▸ PROBLEMA PROPOSTO A
Copie do texto fornecido o trecho entre "Hoje vou tomar" e "trunfo a mais.", inclusive.
▸ PROBLEMA PROPOSTO B
Diga se cada afirmação concorda com o texto fornecido, respondendo sim ou não e citando as palavras do texto que decidem: (i) A autora anuncia que falará de um conto seu e, mais tarde, de outro. (ii) É possível revelar inteiramente o que ocorre no ato de criação. (iii) A análise enxerga a gestação e o nascimento do texto.
▸ PROBLEMA PROPOSTO C
No texto fornecido, o que movia a autora no primeiro dos dois processos?

▸ TEXTO FORNECIDO
==*==

Leitura - a coautoria de um texto - Palavras sobre palavras 13

Hoje vou tomar a liberdade de falar sobre um conto meu, o que farei posteriormente com outro. Nesses dois casos, vou lançar o olhar de analista sobre um texto ficcional meu. Mas são dois processos diferentes. No primeiro, o que me movia era um sentimento artístico. Nele, as forças em ação são de uma natureza, algumas vezes, inapreensível, por mais que a teoria se esforce por entendê-las e as descrever. É impossível se revelar inteiramente o que ocorre no ato de criação. A análise é posterior e só enxerga o que já nasceu, não a gestação e o nascimento. Na condição de autora e analista, tenho um trunfo a mais.

==*==

▸ DADOS FORNECIDOS

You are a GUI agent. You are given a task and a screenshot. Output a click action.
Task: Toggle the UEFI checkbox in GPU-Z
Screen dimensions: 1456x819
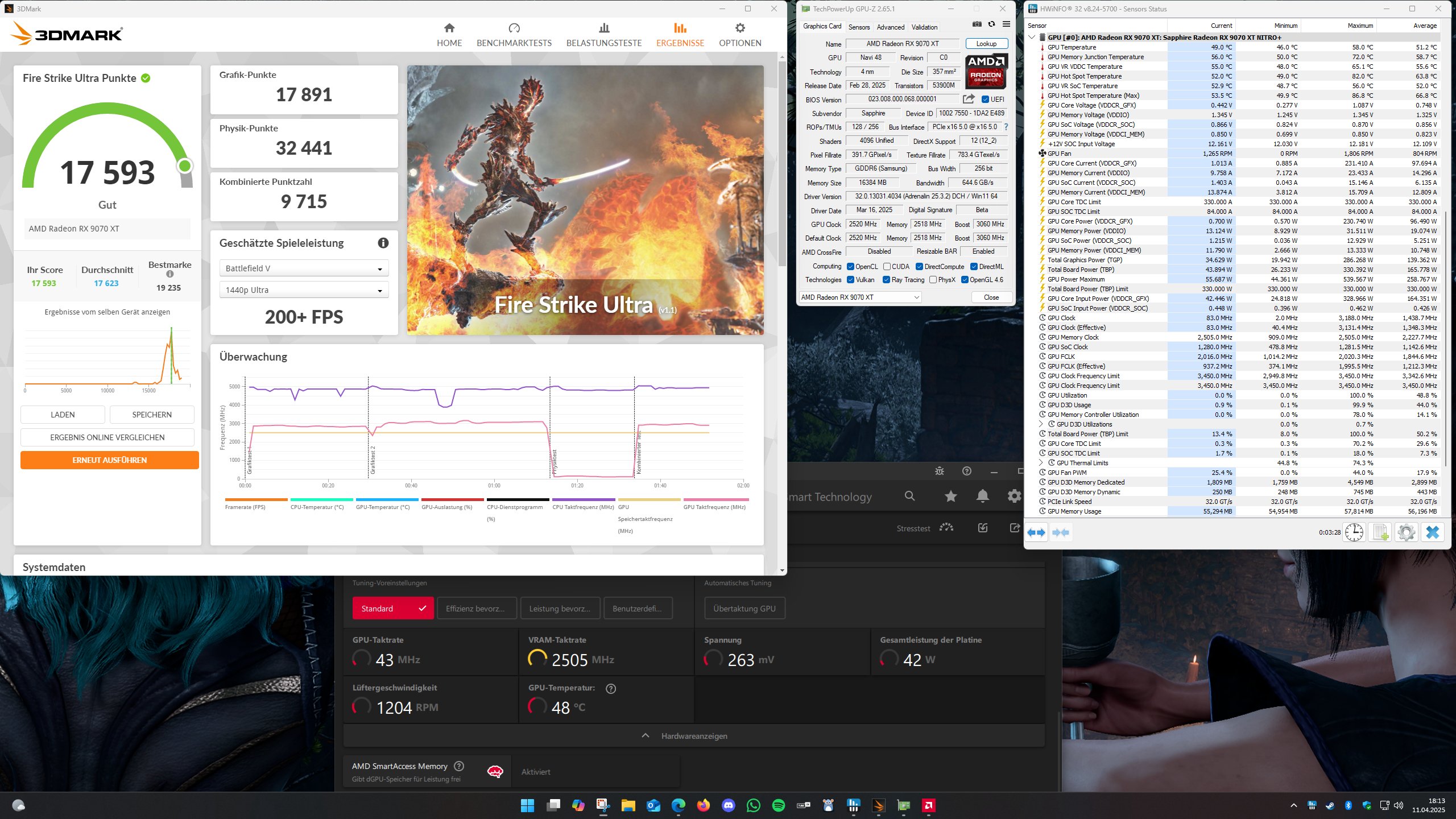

==*==

▸ RESPOSTA DO EXERCÍCIO A
Hoje vou tomar a liberdade de falar sobre um conto meu, o que farei posteriormente com outro. Nesses dois casos, vou lançar o olhar de analista sobre um texto ficcional meu. Mas são dois processos diferentes. No primeiro, o que me movia era um sentimento artístico. Nele, as forças em ação são de uma natureza, algumas vezes, inapreensível, por mais que a teoria se esforce por entendê-las e as descrever. É impossível se revelar inteiramente o que ocorre no ato de criação. A análise é posterior e só enxerga o que já nasceu, não a gestação e o nascimento. Na condição de autora e analista, tenho um trunfo a mais.

▸ RESPOSTA DO EXERCÍCIO B
(i) Sim: "Hoje vou tomar a liberdade de falar sobre um conto meu, o que farei posteriormente com outro."
(ii) Não: "É impossível se revelar inteiramente o que ocorre no ato de criação."
(iii) Não: "A análise é posterior e só enxerga o que já nasceu, não a gestação e o nascimento."

▸ RESPOSTA DO EXERCÍCIO C
Um sentimento artístico.